Cloud security done right is a solution that answers all these questions, making it an essential component to creating a cloud environment that works for businesses (and customers) around the globe. By providing a scalable and flexible network solution, the cloud enables tremendous opportunities, but it also brings challenges. As a web presence grows, websites need to be prepared with a plan to fend off increasingly complex attacks against web infrastructure, like DDoS (distributed denial of service) attacks and Level 7 (application layer) attacks.
What is Cloud Security?
Cloud security provides multiple levels of controls within the network infrastructure to provide continuity and protection for cloud-based assets like websites and web applications. Whether in a public or private cloud, businesses need to balance DDoS protection, high availability, data security, and regulatory compliance in their cloud security provider.
Data protection
AWS provides services that help you protect your data, accounts, and workloads from unauthorized access. AWS data protection services provide encryption and key management and threat detection that continuously monitors and protects your accounts and workloads.
Infrastructure protection
AWS protects web applications by filtering traffic based on rules that you create. For example, you can filter web requests based on IP addresses, HTTP headers, HTTP body, or URI strings, which allows you to block common attack patterns, such as SQL injection or cross-site scripting.

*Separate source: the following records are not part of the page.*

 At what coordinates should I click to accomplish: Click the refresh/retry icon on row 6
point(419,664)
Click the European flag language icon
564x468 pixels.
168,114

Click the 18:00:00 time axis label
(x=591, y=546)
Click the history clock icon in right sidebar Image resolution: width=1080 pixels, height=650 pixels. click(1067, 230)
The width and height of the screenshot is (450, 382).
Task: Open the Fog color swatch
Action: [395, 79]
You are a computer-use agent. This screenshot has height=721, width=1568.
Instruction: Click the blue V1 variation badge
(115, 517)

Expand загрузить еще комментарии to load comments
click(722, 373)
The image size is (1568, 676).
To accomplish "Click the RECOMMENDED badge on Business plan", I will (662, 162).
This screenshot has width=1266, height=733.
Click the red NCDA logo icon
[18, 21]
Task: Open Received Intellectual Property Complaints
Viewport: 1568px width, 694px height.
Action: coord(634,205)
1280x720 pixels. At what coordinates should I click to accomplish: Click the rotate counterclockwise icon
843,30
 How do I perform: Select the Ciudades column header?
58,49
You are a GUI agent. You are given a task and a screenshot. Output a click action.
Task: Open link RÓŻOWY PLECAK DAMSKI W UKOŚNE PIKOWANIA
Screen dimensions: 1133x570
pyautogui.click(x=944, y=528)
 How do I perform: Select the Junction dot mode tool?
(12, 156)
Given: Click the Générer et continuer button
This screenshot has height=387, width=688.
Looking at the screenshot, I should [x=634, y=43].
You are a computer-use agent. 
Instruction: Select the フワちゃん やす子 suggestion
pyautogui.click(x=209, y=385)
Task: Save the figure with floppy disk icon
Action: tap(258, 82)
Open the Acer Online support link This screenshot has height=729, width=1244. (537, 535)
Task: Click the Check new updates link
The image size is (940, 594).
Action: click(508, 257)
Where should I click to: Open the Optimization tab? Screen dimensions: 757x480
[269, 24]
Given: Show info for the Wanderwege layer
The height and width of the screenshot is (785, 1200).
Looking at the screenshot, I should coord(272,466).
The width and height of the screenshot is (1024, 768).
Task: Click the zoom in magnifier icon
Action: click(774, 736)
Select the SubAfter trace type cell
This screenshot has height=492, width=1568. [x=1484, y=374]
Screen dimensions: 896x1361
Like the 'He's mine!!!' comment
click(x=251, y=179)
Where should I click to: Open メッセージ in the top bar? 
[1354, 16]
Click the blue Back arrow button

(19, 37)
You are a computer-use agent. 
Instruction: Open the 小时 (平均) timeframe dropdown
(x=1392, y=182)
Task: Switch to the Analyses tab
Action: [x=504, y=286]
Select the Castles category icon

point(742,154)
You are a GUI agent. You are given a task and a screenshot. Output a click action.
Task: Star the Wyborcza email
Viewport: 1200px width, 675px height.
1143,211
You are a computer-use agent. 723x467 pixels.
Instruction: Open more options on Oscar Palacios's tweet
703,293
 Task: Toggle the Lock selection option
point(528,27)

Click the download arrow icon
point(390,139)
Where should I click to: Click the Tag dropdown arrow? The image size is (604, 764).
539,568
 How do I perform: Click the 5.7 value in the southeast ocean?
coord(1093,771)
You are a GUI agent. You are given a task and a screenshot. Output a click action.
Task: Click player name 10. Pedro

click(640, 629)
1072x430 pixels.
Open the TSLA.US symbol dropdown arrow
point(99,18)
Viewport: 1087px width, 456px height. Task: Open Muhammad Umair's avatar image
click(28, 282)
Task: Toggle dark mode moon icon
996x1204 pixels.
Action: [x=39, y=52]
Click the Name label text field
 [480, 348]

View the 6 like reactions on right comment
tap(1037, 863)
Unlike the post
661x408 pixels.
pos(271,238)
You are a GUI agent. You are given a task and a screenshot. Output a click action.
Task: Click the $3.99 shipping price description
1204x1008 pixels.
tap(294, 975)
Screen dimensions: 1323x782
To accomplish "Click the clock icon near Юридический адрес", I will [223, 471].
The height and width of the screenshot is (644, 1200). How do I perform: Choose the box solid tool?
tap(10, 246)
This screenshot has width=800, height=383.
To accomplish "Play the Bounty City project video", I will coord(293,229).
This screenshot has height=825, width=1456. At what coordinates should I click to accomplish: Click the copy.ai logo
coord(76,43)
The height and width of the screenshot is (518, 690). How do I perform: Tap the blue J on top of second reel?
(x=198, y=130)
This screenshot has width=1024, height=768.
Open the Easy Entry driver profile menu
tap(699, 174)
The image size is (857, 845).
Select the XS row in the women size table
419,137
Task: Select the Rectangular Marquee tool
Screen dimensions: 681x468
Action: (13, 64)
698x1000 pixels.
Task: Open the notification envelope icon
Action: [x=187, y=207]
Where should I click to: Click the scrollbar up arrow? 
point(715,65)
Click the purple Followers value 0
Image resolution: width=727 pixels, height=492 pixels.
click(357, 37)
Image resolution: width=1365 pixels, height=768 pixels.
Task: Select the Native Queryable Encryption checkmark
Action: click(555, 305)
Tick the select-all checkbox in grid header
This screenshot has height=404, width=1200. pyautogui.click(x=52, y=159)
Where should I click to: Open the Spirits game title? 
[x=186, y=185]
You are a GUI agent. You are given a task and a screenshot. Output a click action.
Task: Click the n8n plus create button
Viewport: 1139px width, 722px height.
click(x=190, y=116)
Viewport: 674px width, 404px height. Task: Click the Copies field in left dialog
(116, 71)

Threat detection & continuous monitoring
AWS identifies threats by continuously monitoring the network activity and account behavior within your cloud environment.
Compliance & data privacy
AWS gives you a comprehensive view of your compliance status and continuously monitors your environment using automated compliance checks based on the AWS best practices and industry standards your organization follows
Identity & access management
AWS Identity Services enable you to securely manage identities, resources, and permissions at scale. With AWS, you have identity services for your workforce and customer-facing applications to get started quickly and manage access to your workloads and applications.
Shared Responsibility Model
In this, the responsibility is shared between AWS, and Customer limitations were clearly demarcated and it is our responsibility to be foolproof from our side by doing enabling encryption of data, providing role access to developers to specific services needed keeping in mind the least privilege principle.
Secure your root account and credentials and never share root account credentials (Access keys ) and use the root account only for monitoring and Billing purpose and for other usage create IAM(Identity and Access Management) Roles and give programmatic access or Console Read-only access depending on the need. Even though we are giving Role access ensure that we provide Role Credentials with limited privilege (Credentials Expiry ) Restrict long-standing access keys and enable MFA(Multi-Factor Authentication)as mentioned in the security pillar out of 5 pillars of the AWS Well-Architected Framework.
Fine-grained access control with analytics
AWS Identity Services enable you to quickly grant the right access, to the right people, at the right time by selecting permissions from a library of AWS managed policies, which you can also copy and create your own custom managed policy. AWS also supports the use of resource tags to define and manage fine-grained highly customizable user permissions. Finally, AWS helps you continuously improve your security posture by analyzing access patterns and identifying unused permissions across all AWS accounts so you can remove unnecessary access quickly and confidently.
AWS Secrets Manager: Easily rotate, manage, and retrieve database credentials, API keys, and other secrets through their lifecycle
AWS Firewall Manager: Centrally configure and manage firewall rules across accounts and applications
AWS Certificate Manager Private Certificate Authority: Easily and securely manage the lifecycle of your private certificates
AWS Web Application Firewall: It is a web application firewall that helps protect your web applications or APIs against common web exploits that may affect availability, compromise security, or consume excessive resources.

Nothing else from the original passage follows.